豊富な知識と経験を持ち、日々たくさんの登山やキャンプ道具と接しているアウトドアショップの店員さんに、いま注目の製品を紹介していただくシリーズ。今回は、石井スポーツ ヨドバシ新宿西口店の荒井俊彦さんに「はじめての車中泊」をテーマに、おすすめのシュラフを選んでいただきました。

■車中泊ではやはり「泊」がいちばん大事

 昨今、“車中泊”の人気が広まっています。車で出かけることで、交通機関など時間に縛られることもなく、旅の自由度が高まります。行き先を変更するにも融通が利きますし、ペットを連れての旅も気兼ねなくできますね。

 とはいえ、最終的には車で滞在(宿泊)する目的地が必要です。車だからといってどこでも泊まれるわけではなく、「RVパーク」やオートキャンプ場など、きちんと許可された場所を選ぶようにしましょう。

 車中泊では文字どおり車の中で寝ることになるので、キャンプ経験があったとしても環境が大きく異なるために戸惑うかもしれません。シートを倒しても平らにならなかったり、窮屈感があったりと、いろいろな制約もあるでしょう。
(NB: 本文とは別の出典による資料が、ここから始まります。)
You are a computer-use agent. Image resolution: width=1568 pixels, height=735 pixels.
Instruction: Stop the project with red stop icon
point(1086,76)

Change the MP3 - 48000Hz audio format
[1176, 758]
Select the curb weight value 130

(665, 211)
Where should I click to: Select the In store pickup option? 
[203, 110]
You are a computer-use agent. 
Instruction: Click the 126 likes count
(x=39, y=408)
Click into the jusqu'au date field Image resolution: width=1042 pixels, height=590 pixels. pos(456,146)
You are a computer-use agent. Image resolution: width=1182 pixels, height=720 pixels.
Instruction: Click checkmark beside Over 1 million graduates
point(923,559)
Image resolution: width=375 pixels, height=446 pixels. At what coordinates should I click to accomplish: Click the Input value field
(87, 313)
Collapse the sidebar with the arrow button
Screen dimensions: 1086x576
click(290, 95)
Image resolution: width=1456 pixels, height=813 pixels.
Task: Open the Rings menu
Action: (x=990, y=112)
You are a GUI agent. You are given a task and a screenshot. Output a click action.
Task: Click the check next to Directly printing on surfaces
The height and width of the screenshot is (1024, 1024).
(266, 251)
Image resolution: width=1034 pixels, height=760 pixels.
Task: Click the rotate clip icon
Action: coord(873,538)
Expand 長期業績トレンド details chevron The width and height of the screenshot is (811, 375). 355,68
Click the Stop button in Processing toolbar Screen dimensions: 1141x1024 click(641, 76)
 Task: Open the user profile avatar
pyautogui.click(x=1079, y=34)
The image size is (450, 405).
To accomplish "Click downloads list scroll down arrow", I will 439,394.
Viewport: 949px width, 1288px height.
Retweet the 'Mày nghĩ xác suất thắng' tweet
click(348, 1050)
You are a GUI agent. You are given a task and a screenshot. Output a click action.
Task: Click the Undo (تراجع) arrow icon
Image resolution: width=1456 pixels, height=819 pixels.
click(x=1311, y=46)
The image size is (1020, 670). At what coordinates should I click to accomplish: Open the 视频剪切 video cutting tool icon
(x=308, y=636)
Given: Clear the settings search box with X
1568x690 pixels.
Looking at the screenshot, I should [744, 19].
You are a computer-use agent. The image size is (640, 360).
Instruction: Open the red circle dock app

 そんな中で快適に眠るためには、やはりシュラフが重要になります。季節にもよりますが、基本的には夜は冷え込むものと考えておき、十分に寒さ対策をしたシュラフを選ぶことが大事です。「寒さに強くて、寝やすいシュラフを使いましょう」(荒井さん)ということで選んでいただいたのが、イスカの「エアプラス 450」です。

イスカの「エアプラス 450」

■リミット温度が-7℃くらいまで対応していると安心

 「エアプラス 450」は、リミット温度(最低使用温度)が-7℃という、冬を除くスリーシーズンに対応していて、夏山でもキャンプでも対応できるほか、車中泊にもオススメできる製品です。「車の中とはいえ、地域によっては冷え込みが大きいので、最低でもリミット温度が-7℃くらいに対応しているものが必要です」(荒井さん)

車中泊では-7℃くらいの最低使用温度が欲しい

 シュラフではダウン量(羽毛量)が気になりますが、「エアプラス 450」は型番にもあるように450gです。また、羽毛が膨らむ力を表すフィルパワー(FP)は820。これは、“超高品質”のランクに位置づけられるもので、「このシュラフはダウン量も多くて、フィルパワーも高いので、しっかり膨らんで暖かいですよ」と荒井さんは太鼓判を押します。